Il arrive que des gens viennent me voir pour me remercier d'être ce que je suis. Que voulez-vous ? Même si nous ne sommes pas aussi essentiels qu'une enseignante ou un médecin, la vie des personnalités connues est remplie de ces gratitudes inattendues et parfois inexplicables.

Chaque fois que ce compliment m'est adressé, je réponds : « Eh bien, je ferai le message à ma mère qui m'a beaucoup donné ! » Elle m'a enseigné à tendre la main et à garder le sourire.

Maman m'a toujours dit que souvent, bien plus que les médicaments, la main tendue vers l'autre est le remède miracle pour l'être humain.

Si je dévie les gratitudes des gens à mon égard vers ma mère, c'est parce que je partage avec elle le fin fond du trognon de ma vie. Faire un enfant, dit ma mère, c'est accepter qu'une partie de notre coeur se sépare de notre corps et marche à côté de nous pour toujours.

Je sais que ça peut être ennuyant d'entendre parler, encore, de la famille, mais je voudrais, en cette fête consacrée aux mamans, vous parler de ma maman, que je porte dans mes cellules.

Ma mère n'a pas été maternée, car ma grand-mère maternelle est décédée alors qu'elle n'avait que quelques mois. Les rares fois où j'ai entendu maman, orpheline de naissance, raconter son enfance, elle évoquait la méchanceté de sa belle-mère, qui n'hésitait pas à donner à ses propres enfants la meilleure part de la maigre pitance que son papa rapportait à la maison.

Même si elle a toujours refusé d'ouvrir cette valise, on devine aisément qu'elle faisait partie de ces orphelines maltraitées qui abondent dans les contes populaires.

Je ne suis pas psychologue, mais je crois que ce triste passé a amené ma mère à vouloir sauver tous les enfants de la terre. Ma soeur et moi avons calculé dernièrement que ma mère, en plus d'avoir élevé ses neuf enfants, a pris soin d'au moins vingt autres enfants.

Encore aujourd'hui, dans le deuxième lit de sa chambre dorment des enfants dont elle s'occupe. Maman y garde un litte de spare, comme on dit par icitte, pour ceux qui atterrissent dans ses bras ; de la marmaille qu'elle élève, fait entrer à l'école et soutient. Certains ont fait des études supérieures et ont fondé des familles heureuses. Évidemment, tous gardent des liens particuliers avec elle. À 80 ans, elle porte encore sur son dos bien ridé les bébés des autres pour les calmer.

Quand je retourne au Sénégal, ma vieille maman me demande toujours si j'ai apporté un peu d'argent avant de me conseiller de profiter de la soirée pour aller saluer quelques familles du quartier. C'est sa façon de m'inviter à donner quelques billets de banque aux gens dans la précarité, de profiter de la discrète poignée de main nocturne pour glisser un billet dans la paume de l'autre.

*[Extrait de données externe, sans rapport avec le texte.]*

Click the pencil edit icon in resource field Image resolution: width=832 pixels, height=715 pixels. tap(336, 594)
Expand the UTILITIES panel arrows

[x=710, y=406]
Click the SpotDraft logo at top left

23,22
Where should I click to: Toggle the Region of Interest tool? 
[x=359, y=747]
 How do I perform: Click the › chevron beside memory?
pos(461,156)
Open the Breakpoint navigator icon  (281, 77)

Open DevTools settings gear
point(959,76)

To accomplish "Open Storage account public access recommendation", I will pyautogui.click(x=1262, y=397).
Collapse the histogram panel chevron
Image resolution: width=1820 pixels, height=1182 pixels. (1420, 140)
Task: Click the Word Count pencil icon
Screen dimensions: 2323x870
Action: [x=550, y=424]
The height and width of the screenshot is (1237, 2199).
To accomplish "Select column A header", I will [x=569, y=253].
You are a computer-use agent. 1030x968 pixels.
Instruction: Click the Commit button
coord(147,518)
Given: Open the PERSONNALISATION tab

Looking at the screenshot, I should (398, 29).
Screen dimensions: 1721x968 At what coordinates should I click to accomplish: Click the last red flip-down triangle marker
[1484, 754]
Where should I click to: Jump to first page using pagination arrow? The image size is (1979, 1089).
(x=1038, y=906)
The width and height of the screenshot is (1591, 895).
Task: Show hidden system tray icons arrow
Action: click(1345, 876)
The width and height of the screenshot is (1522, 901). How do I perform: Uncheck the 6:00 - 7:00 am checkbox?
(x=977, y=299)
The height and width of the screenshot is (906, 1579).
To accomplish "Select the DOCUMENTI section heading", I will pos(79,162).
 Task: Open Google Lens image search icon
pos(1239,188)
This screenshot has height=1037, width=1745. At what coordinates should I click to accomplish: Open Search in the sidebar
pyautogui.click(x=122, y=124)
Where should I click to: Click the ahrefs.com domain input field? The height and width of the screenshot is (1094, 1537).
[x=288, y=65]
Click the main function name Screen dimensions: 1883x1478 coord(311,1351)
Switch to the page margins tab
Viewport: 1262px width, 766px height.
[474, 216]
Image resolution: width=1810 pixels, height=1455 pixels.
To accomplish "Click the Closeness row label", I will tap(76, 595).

Après ma tournée nocturne, maman me répète sa leçon de vie, devenue le mantra de mon existence : « Lorsque que tu seras confronté à l'adversité, Boucar, ce sont les prières, les souhaits et les bonnes intentions de ces gens à qui tu as réchauffé le coeur qui se transforment en un robuste bouclier pour te protéger. »

Maman, je sais que tu ne liras jamais ce texte parce que tu es analphabète, mais je profite quand même de cette fête des Mères pour te souhaiter un bon 80 ans.

Et je te remercie de m'avoir dit, quand tu as vu Caroline, en Afrique, que j'avais trouvé la femme qu'il me fallait. En fait, comme tu as toujours pensé que j'étais un brin désaxé, tu m'avais dit que j'avais trouvé une personne à la hauteur de ma folie. Tu avais encore raison !

En quelques années, j'ai agréablement appris avec elle tout ce que je devais savoir sur l'égalité des sexes. Je partais pourtant de loin parce que les seules fois où j'ai vu mon père entrer dans une cuisine, c'est parce qu'il s'était trompé de porte.

Bonne fête aux mamans qui ont porté leurs enfants dans leur ventre et aux mamans adoptives qui ont porté leurs enfants dans leur coeur. Et qui les portent encore. Merci d'être ce que vous êtes, mères aux francs coeurs, merci pour ce que nous sommes et pour ce que nous serons.